После периода адаптации к условиям вивария животные на протяжении 3 мес получали 10% раствор этанола в качестве единственного источника жидкости. После этого они были помещены в индивидуальные клетки и протестированы в модели «свободного выбора» между водой и 10% раствором этанола. В период тестирования (5 дней) ежедневно проводились взвешивание животных и регистрация суточного потребления воды и этанола в граммах. На основании полученных результатов был произведен расчет среднесуточного потребления абсолютного алкоголя (в г/кг массы тела) и сформированы две экспериментальные группы так, чтобы средние показатели потребления алкоголя в них достоверно не отличались. Животным 1-й группы в дальнейшем на протяжении 24 дней внутрибрюшинно (в/б) вводили раствор каберголина в дозе 0,5 мг/кг 1 раз в сутки («алкоголь+каберголин»), а животным 2-й группы — растворитель в объеме, эквивалентном объему вводимого раствора каберголина («алкоголь»). Животные находились в индивидуальных клетках в условиях свободного выбора между водой и 10% раствором этанола при ежедневном контроле массы тела и регистрации суточного потребления воды и этанола.
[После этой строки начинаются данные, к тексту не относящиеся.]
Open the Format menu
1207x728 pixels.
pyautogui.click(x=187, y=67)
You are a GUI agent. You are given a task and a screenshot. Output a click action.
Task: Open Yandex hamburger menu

Контрольная группа крыс (без хронической алкогольной интоксикации) параллельно получала в течение 24 дней внутрибрюшинные инъекции каберголина в дозе 0,5 мг/кг 1 раз в сутки («каберголин»; n=10) или растворителя («растворитель»; n=9). Через 24 ч после последней инъекции животных всех групп декапитировали, выделили структуры мозга для дальнейшего изучения экспрессии гена DRD2. Структуры мозга хранили при –70 °С.

Анализ экспрессии гена DRD2 проводили путем определения количества его продукта, матричной РНК (мРНК). Для выделения мРНК использовали набор RNeasy Lipid Tissue MiniKit (QIAGEN). Количество выделенной мРНК определяли спектрофотометрически («Eppendorf BioPhotometer», Германия). Синтез к-ДНК осуществляли с использованием набора Revert Aid TM First Strand cDNA Synthesis Kit («Fermentas»). Полимеразную цепную реакцию в режиме реального времени (RT-PCR) проводили на амплификаторе Multicolor Real-Time PCR Detection System iQTW5 («BioRad», Германия).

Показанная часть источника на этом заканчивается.